[Supplied material — start]

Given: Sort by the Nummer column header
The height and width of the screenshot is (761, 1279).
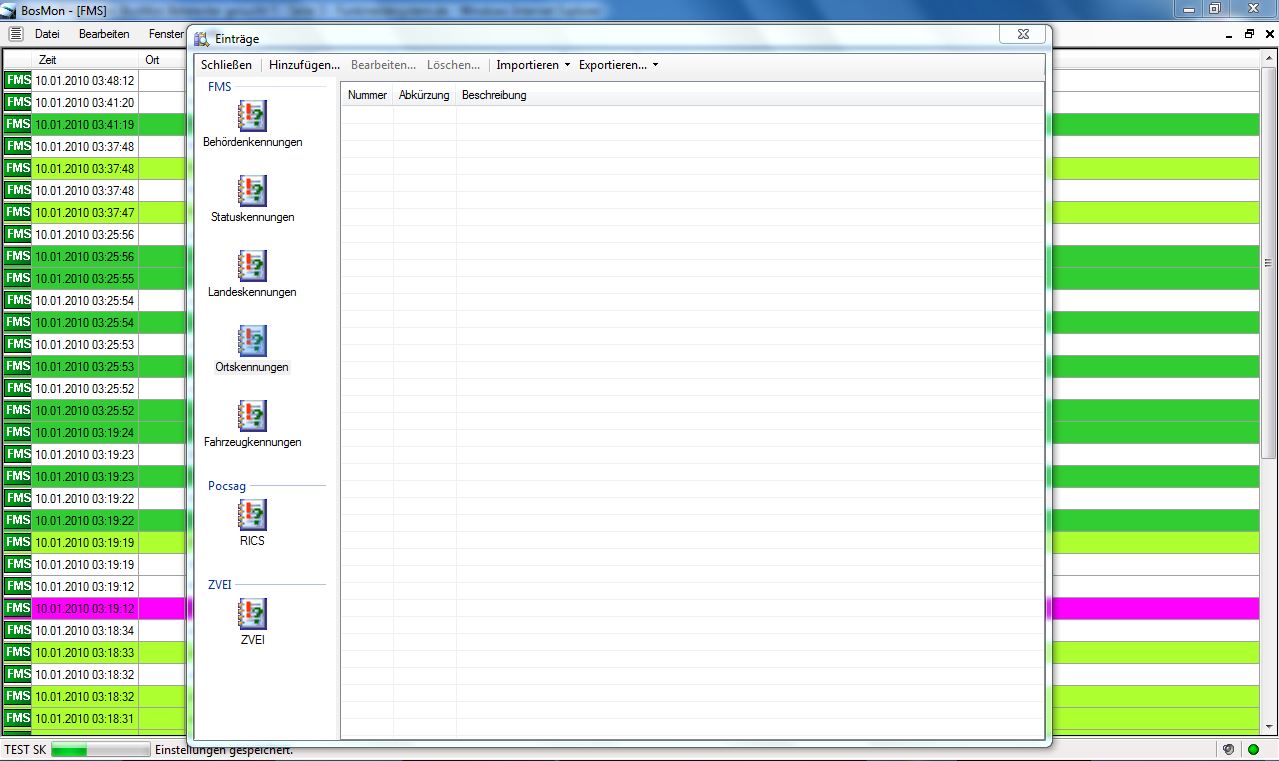Looking at the screenshot, I should 367,95.
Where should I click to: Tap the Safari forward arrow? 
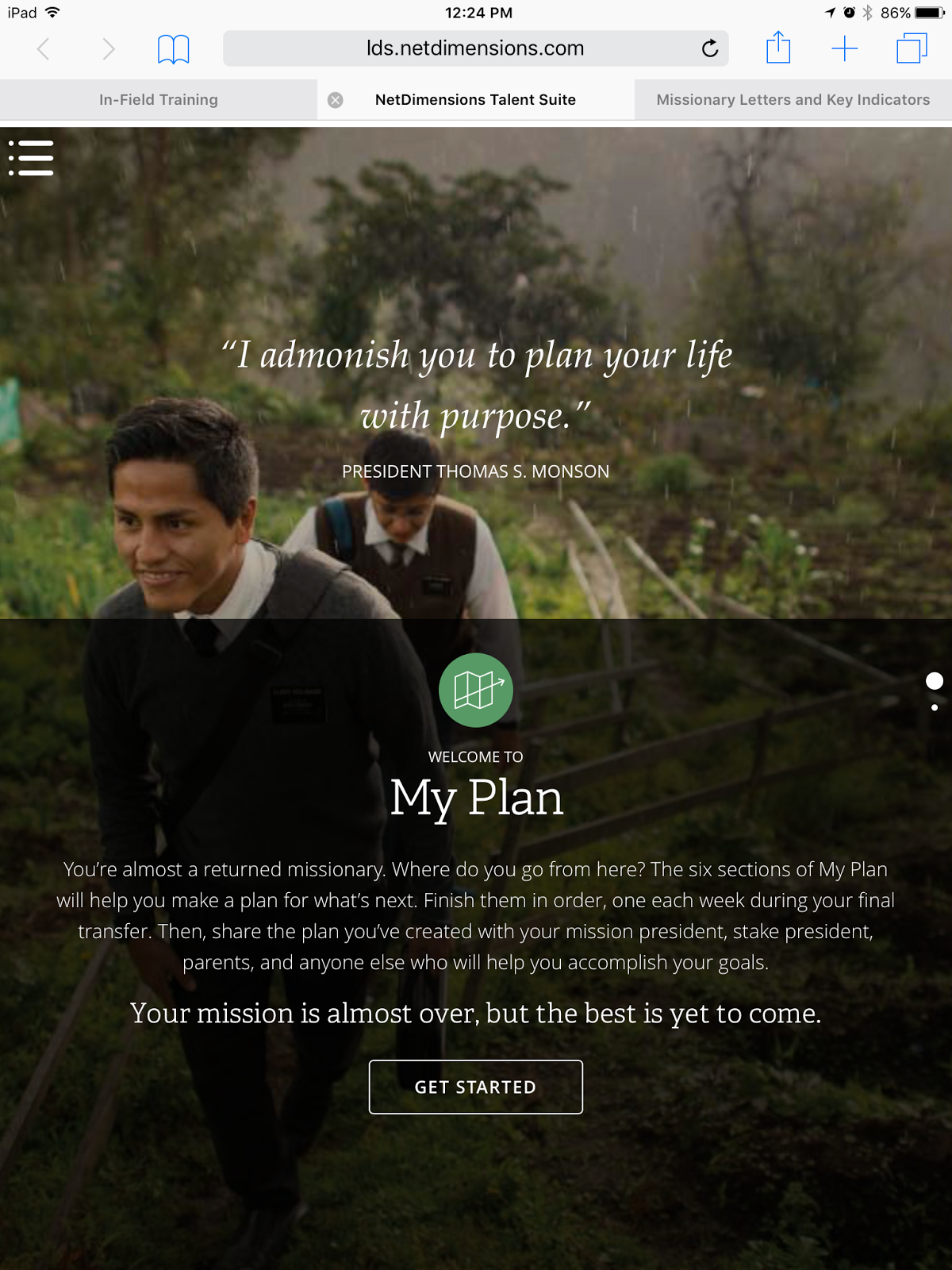coord(109,49)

[Supplied material — finish]

* Action item
All lines from the one with "The height and" through the end of the records above must be reproduced exactly, both ends included, and the pictures must be left out.

* Answer section
The height and width of the screenshot is (761, 1279).
Looking at the screenshot, I should 367,95.
Where should I click to: Tap the Safari forward arrow? 
coord(109,49)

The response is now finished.